Ciononostante, qualcosa nel mio inconscio mi spingeva con urgenza a svegliarmi. Non era il momento di dormire. Dentro di me un grande vaso di ferro stava per colpirmi.
- Svegliati, per favore, svegliati! - stava dicendo la ragazza.
Mi alzai a sedere sul divano e aprii gli occhi. Indossavo un accappatoio arancione. Lei, con una maglietta bianca da uomo addosso, mi stava scuotendo per una spalla. Il suo corpo snello, coperto solo dalla maglietta bianca e da un paio di mutandine bianche, sembrava quello minuto e incerto di una bambina. Che si sarebbe sgretolato e spezzato al primo soffio di vento. Dov'era andata a finire la nostra pantagruelica cena italiana? E il mio orologio? Faceva ancora buio. A meno che i miei occhi non ci vedessero più, non era ancora l'alba.

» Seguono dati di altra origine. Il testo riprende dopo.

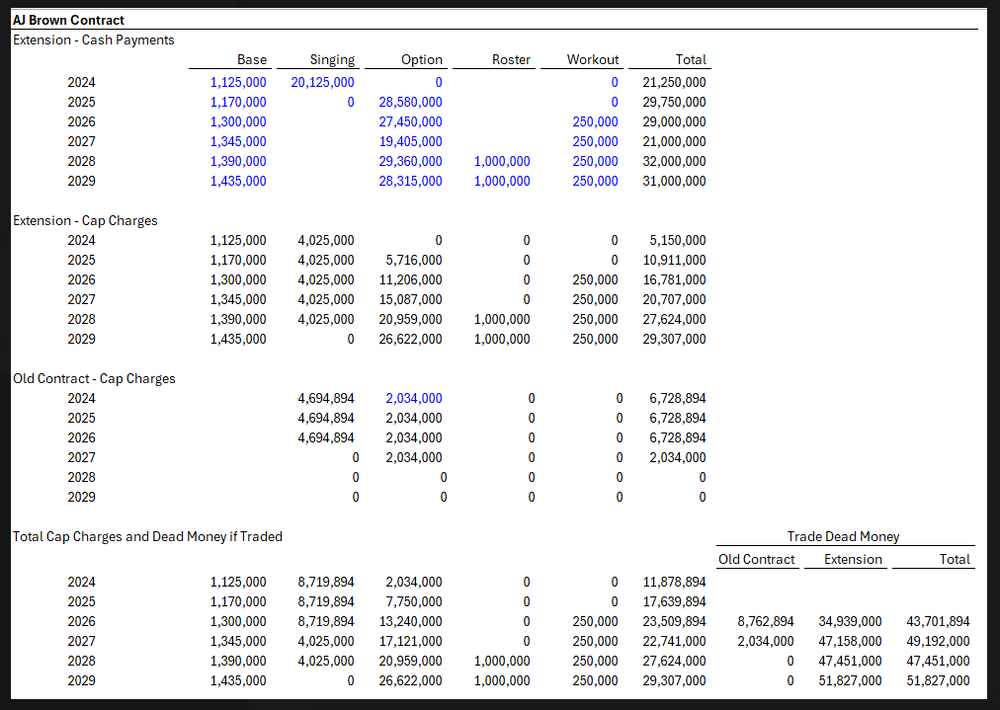1000x710 pixels.
Task: Click the Roster column header
Action: tap(511, 60)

- Guarda sul tavolo, - disse lei.
Feci come mi diceva. Vidi brillare una sorta di piccolo albero di Natale. Però era qualcosa di diverso. Era troppo piccolo per essere un albero di Natale, e poi eravamo ancora in ottobre. Non poteva essere un albero di Natale. Con le mani aggrappate al colletto dell'accappatoio, contemplai in silenzio la cosa. Era il teschio di unicorno che avevo messo lì io. Anzi no, ce l'aveva messo lei. Non ricordavo bene. Ma non aveva importanza. In ogni caso quello che brillava sopra il tavolo era il teschio di unicorno che avevo portato io. La luce sembrava una macchia sulla cima della scatola cranica.
Piuttosto debole, era formata da tanti punti luminosi che rilucevano sul teschio come stelle in mezzo al cielo. Una luce bianca e morbida. A ogni punto luminoso si sovrapponeva un alone dai contorni sfumati. Il che dava l'impressione che la luce, più che splendere sulla superficie del teschio, affiorasse dolcemente dall'interno. Seduti sul divano, per un po' osservammo senza fiatare quel piccolo lago di punti luminosi. Lei mi stringeva leggermente il braccio con entrambe le mani, io continuavo a tenere le mie aggrappate al colletto. Era notte fonda, e tutt'intorno c'era un profondo silenzio.
- Non sarà mica uno scherzo?
Scossi la testa. Avevo passato una serata con quel teschio, ma non aveva emesso alcun tipo di luce. Se era una sorta di fosforescenza o di schiuma che si manifestava col buio, sarebbe apparsa sempre, non una volta sì e una no. Inoltre prima che ci addormentassimo non l'avevo notata. Né poteva essere uno scherzo. Era un fenomeno eccezionale, che trascendeva l'operato umano. Nessuna forza umana poteva produrre una luce tanto soffice e quieta.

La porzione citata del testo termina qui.